University in Yanpu, Taiwan

Tajen University (大仁科技大學 (Dàrén Kējì Dàxué)) is a private university in Yanpu Township, Pingtung County, Taiwan.

==History==
Taoyi Huang, the incumbent chairman of the board, and Yuan Tsai Lee, founded Tajen Pharmacy Institute in 1966. Tajen has grown and prospered during the years. When the institute was established, there was only one Department of Pharmacy, a five-year program for junior college students.

In 1980, other departments were established. Since its foundation, Tajen has been implementing its motto and pursuing the goal of becoming an excellent institute of higher learning.
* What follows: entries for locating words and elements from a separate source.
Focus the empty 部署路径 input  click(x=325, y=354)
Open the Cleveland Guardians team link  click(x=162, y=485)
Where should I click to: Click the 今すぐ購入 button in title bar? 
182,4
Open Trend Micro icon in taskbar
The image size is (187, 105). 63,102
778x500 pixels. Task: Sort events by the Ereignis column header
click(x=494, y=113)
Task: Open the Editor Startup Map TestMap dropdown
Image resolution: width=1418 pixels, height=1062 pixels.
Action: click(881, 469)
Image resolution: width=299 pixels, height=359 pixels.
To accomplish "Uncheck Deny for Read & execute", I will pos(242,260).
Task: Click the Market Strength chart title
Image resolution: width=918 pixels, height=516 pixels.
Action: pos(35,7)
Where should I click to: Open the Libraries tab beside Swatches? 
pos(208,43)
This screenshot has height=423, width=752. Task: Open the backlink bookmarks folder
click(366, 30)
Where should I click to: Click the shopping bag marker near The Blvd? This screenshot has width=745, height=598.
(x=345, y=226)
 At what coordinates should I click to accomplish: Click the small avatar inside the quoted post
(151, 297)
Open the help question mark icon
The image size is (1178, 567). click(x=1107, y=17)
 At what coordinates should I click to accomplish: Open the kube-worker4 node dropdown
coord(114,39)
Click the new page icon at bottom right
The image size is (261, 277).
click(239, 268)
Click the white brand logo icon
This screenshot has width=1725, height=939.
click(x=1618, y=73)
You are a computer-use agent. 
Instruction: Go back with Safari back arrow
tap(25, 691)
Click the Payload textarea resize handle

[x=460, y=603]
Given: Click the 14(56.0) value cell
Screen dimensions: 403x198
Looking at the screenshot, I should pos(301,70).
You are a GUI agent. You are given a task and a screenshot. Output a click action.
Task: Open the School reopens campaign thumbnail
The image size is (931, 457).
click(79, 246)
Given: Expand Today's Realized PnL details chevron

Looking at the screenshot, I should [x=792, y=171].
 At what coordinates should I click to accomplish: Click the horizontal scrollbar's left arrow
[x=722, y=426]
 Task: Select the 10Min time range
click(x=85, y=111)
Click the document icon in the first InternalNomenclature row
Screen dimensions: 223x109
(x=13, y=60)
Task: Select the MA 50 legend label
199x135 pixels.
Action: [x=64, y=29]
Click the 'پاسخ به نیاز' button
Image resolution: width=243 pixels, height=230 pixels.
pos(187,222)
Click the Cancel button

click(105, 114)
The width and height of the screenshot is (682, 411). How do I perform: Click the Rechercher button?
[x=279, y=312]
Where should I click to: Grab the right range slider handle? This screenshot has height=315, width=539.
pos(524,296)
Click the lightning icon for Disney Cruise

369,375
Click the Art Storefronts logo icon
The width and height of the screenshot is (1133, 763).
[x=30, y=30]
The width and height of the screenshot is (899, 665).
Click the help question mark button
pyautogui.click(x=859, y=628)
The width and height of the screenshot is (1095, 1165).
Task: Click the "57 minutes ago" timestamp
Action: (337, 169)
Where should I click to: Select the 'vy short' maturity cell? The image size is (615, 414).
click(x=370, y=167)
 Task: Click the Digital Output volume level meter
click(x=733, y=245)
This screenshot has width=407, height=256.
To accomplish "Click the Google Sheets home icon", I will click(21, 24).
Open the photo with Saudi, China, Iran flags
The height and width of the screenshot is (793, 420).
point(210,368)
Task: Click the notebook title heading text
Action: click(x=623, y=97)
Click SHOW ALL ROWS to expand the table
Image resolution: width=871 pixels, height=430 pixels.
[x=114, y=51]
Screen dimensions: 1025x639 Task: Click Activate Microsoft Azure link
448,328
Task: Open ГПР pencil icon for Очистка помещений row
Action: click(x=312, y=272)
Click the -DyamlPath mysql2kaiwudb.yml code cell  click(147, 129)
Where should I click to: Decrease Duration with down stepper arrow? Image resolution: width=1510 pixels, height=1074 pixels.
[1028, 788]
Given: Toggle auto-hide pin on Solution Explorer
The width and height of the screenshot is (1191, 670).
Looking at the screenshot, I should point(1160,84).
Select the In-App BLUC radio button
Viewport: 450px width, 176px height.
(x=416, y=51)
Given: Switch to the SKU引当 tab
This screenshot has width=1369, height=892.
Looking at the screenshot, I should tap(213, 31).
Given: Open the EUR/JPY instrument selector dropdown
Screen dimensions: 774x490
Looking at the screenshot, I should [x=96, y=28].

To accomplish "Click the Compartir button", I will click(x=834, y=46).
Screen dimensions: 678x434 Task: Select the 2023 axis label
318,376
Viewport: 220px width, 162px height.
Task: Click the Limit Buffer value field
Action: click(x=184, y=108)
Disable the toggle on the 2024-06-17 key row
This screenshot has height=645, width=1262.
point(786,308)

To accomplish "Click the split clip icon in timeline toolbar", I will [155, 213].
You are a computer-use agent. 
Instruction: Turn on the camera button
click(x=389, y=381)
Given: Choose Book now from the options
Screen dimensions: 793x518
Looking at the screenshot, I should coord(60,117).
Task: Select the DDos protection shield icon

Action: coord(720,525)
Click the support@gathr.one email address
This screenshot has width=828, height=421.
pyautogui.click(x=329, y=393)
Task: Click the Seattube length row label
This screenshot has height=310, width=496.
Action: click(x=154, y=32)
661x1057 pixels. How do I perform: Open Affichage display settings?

It has achieved this and has gained recognition from the Ministry of Education and society-at-large.

Tajen was upgraded from a five-year junior college to a university-level institute of Tajen University with affiliated five-year junior college programs since August 1, 1999 by permission of the Ministry of Education. Moreover, to carry out the education policy of lifelong learning, Tajen provides programs such as a two-year bachelor program for junior college graduates, and another two-year program for high school graduates. Currently, the student population exceeds 14,000.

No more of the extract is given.